* _REQUIRED ACTION 1_: In two sentences, what does the comment thread say?
* _REQUIRED ACTION 2_:
Answer these questions from the comment thread:
(a) Under the "Standard Guardian procedure," what are laws passed to require?
(b) According to the article one commenter read, what causes tooth decay?
(c) What would the Russian wife polish off faster than the commenter can get the lid off?

* _PASSAGE PROVIDED_:
=== Section Start ===


  8. “traditionally preserved water”

    It makes me fall over, they’re very good at preserving traditional water in Ireland and as indeed they are in Scotland but Irish is the traditional water nectar that suits me best – chemically speaking.

  9. Standard Guardian procedure:

    • campaign for years against evil supermarkets selling out of date food
    • get laws passed to have “use by” dates put on food
    • campaign against evil supermarkets for selling food with “use by” dates on them.

    repeat forever.

  10. Remember everyone – we should be able to tell, by looking at the ingredients and the date of manufacture on the packaging whether the food can be eaten safely or not, but we MUST MUST MUST be saved from the sheer confusion and difficulty of choosing between different brands of deodorants.

  11. Tim N

    Read an article yesterday saying we should cut down dramatically on eating pickles or other foods preserved in vinegar, so that’s out too. The acidity causes tooth decay.

    One to remind the Russian wife, I should imagine.

  12. Rob W,

    “The domestic science teachers were just local mothers whose kids had gone out to work.”

    I’d rather just kick kids out an hour early than have them doing cookery lessons. They’re only ever taught piss-easy recipes like a scone pizza or cottage pie that require almost no technique, and most of the kids have already done baking at home.

  13. Vinegar is actually an extremely efficient (but unpleasant) way to kill yourself. There was a diet fad for it in the 18th century and kids still die of home remedy type stuff.

  14. One to remind the Russian wife, I should imagine.

    She’d polish off a whole jar of pickled cucumbers in less time that it takes me to get the lid off the thing.

=== Section End ===

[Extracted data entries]
=== Section Start ===

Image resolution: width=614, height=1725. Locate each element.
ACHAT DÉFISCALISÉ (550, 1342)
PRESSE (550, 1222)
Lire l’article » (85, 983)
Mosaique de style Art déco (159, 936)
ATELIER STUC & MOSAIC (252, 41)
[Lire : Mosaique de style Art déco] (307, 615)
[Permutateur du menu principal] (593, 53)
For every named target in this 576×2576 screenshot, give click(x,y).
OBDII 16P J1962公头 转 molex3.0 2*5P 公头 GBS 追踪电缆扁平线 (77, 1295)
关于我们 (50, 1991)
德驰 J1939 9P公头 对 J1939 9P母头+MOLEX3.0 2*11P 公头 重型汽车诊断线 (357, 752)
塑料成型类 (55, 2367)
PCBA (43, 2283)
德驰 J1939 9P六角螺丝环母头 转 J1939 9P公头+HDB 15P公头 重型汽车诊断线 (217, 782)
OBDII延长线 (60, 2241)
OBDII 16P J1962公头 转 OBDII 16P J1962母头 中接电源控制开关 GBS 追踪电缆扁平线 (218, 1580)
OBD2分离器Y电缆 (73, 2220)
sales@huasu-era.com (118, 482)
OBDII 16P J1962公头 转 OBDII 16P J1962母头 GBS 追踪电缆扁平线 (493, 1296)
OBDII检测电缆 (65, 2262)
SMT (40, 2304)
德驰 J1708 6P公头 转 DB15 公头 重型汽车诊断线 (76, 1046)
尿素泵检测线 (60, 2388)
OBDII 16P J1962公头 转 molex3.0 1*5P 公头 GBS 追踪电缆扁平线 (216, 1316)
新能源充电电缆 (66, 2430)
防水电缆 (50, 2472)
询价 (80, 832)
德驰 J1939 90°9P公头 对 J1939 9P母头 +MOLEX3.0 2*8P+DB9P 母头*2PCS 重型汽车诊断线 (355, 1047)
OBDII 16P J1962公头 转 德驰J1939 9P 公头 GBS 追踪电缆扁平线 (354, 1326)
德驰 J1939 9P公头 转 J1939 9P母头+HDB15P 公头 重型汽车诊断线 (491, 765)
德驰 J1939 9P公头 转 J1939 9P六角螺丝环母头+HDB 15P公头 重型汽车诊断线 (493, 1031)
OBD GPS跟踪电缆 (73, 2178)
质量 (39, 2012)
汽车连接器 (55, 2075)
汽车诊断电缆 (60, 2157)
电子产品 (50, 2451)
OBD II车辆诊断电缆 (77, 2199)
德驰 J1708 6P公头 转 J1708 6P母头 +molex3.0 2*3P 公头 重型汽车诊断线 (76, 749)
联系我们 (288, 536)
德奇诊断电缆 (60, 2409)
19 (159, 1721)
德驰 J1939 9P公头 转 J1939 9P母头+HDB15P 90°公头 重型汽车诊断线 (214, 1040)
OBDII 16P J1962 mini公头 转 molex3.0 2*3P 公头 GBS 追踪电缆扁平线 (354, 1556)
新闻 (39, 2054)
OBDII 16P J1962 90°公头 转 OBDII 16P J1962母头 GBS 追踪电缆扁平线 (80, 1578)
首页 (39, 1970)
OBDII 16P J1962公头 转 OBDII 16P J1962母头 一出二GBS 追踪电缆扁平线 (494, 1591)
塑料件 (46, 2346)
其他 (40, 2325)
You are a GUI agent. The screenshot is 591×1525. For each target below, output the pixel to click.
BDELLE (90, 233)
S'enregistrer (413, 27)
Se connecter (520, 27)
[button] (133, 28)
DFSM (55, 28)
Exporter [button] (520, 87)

=== Section End ===

* _TASK RESPONSE 1_: One comment mocks a "standard Guardian procedure" of campaigning against supermarkets for selling out-of-date food, getting laws passed to put "use by" dates on food, and then campaigning against supermarkets for selling food with those dates. Other comments say that foods preserved in vinegar cause tooth decay through their acidity and that vinegar is an extremely efficient but unpleasant way to kill yourself, and one commenter would rather kick kids out an hour early than have them do cookery lessons.

* _TASK RESPONSE 2_:
(a) "Use by" dates on food.
(b) The acidity of pickles and other foods preserved in vinegar.
(c) A whole jar of pickled cucumbers.